TASKS FOR THIS EXERCISE:
**1)** Repeat the part of the silverpoint essay starting with "Essay by Gerrit" and going on through "of silverpoint drawing.".
**2)** According to the silverpoint essay, how wide is the metal wire inserted into the mechanical pencil?
**3)** Carry the silverpoint essay forward from its last sentence.

PROVIDED TEXT:
The Art of Silverpoint Drawing

Essay by Gerrit Verstraete AOCA, BFA, MA. MTD, DCA. 

University of Alberta, 2011.

Abstract: This essay comprises an artist’s view of silverpoint drawing in both traditional style and conceptual abstract style. Included are original classical and contemporary metalpoint drawings by Gerrit Verstraete as part of his research journey at the University of Alberta and beyond. This is a rare opportunity to examine “up close and personal” an art discipline that dates back to the 15th century, in a form that has survived into the 21st century, where communication and technology have made it possible to preserve and promote the art of silverpoint drawing.

Silverpoint is a drawing technique that was used extensively during the Renaissance, in the 15th Century, both as underdrawing in panel painting and as a medium for fine drawings. Masters such as Michelangelo, Da Vinci, later to include Dürer and Rembrandt, developed this unique discipline into a finished art form as stand-alone drawings. Fine drawings were created on white or tinted grounds and were commonly highlighted with white watercolour applied with a brush.

To this day, silverpoint, or metalpoint as it is also known, remains a traditional but seldom used artist’s technique for fine drawings. Essentially, the technique is based on coated paper upon which the artist draws with a fine silver stylus. Metalpoint drawings are created with a stylus of copper, silver, brass, gold, and platinum. A contemporary metalpoint tool comprises a standard draftsman’s mechanical pencil. Instead of graphite “leads,” the artist inserts a metal wire of about 2mm in width into the mechanical pencil. Silver and gold are readily available from jewelry craftspeople.

SOURCE EXCERPT:
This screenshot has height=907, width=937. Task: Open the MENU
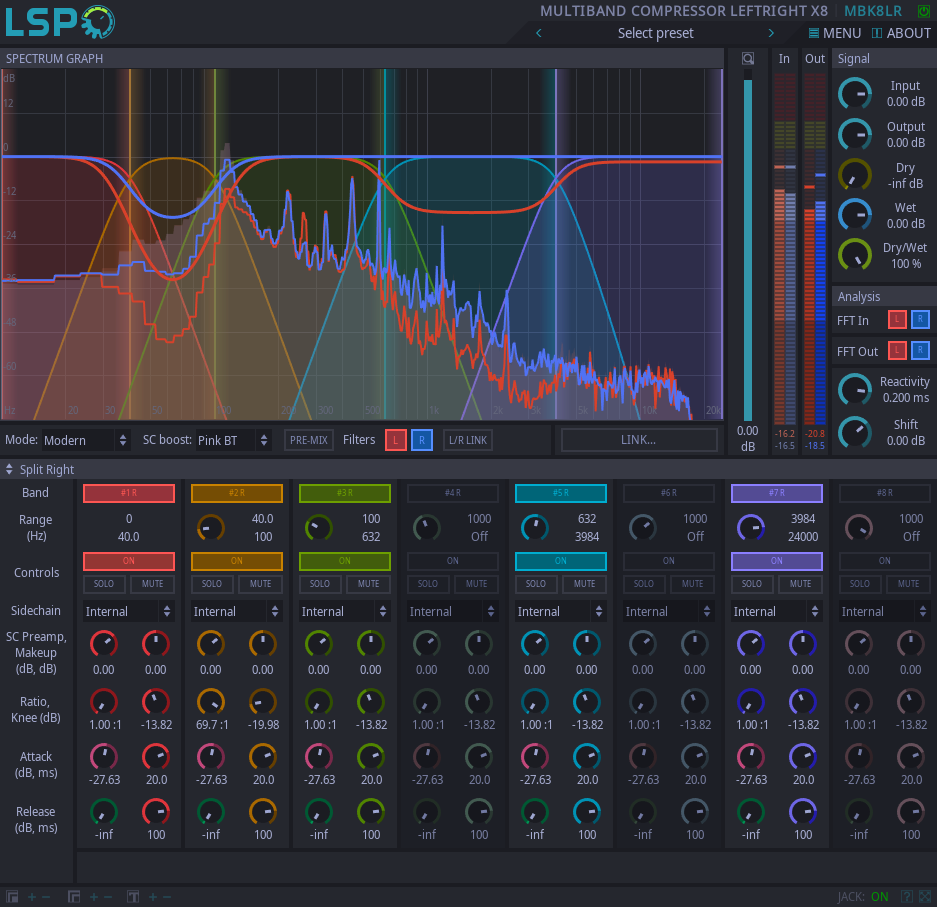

EXERCISE RESULTS:
**1)**
Essay by Gerrit Verstraete AOCA, BFA, MA. MTD, DCA. 

University of Alberta, 2011.

Abstract: This essay comprises an artist’s view of silverpoint drawing in both traditional style and conceptual abstract style. Included are original classical and contemporary metalpoint drawings by Gerrit Verstraete as part of his research journey at the University of Alberta and beyond. This is a rare opportunity to examine “up close and personal” an art discipline that dates back to the 15th century, in a form that has survived into the 21st century, where communication and technology have made it possible to preserve and promote the art of silverpoint drawing.

**2)** About 2mm.

**3)**
For copper I use standard 2mm copper electrical wire stripped of its plastic coating. A fine metal file keeps the point relatively sharp, although too sharp a point may tear the paper. To coat the paper, Renaissance artists took bones (often from the dinner table) and calcified them by placing the bones in a hot fire until they were a powdery white. The white calcified bones were mixed with a glue medium, such as rabbit skin glue, and then coated on a paper or wood surface. As silverpoint drawing began, minute particles of silver were embedded in the surface leaving a grayish line. In turn these lines tarnished with time giving the drawing a mature look.

 Silver takes considerable time to tarnish, perhaps even years, whereas copper will tarnish in a month’s time. Gold does not tarnish. Silver tarnishes the lines into a brownish line and copper produces a yellow-green line. Platinum and gold are very expensive. Instead of calcified bones and rabbit skin glue, a contemporary surface material for silverpoint drawing is standard flat white latex acrylic primer paint or white Gesso (Black Gesso is also used). Tints can be added to white latex primer. Any paper of reasonable weight (Stonehenge 245 GSM is an excellent paper) is suitable for surface preparation for silverpoint work. Other commercially available surfaces include clay-coated Plike paper, clay board and primed masonite.

I have spent considerable time exploring various grounds for my silverpoint work. It appears that old formulae for grounds are not necessarily any better than new, modern grounds such as Gesso. I often use Gesso instead of flat white latex primer when I want to create a more complex texture for my ground to create mixed-media surfaces using such materials as silver enamel, gold dust, marble dust, and plaster of Paris. I will brush, splash, spatter, roll (under tracing paper), sand, press and burnish, the ground in a similar fashion to creating very contemporary surface paintings for experimentation beyond conventional boundaries.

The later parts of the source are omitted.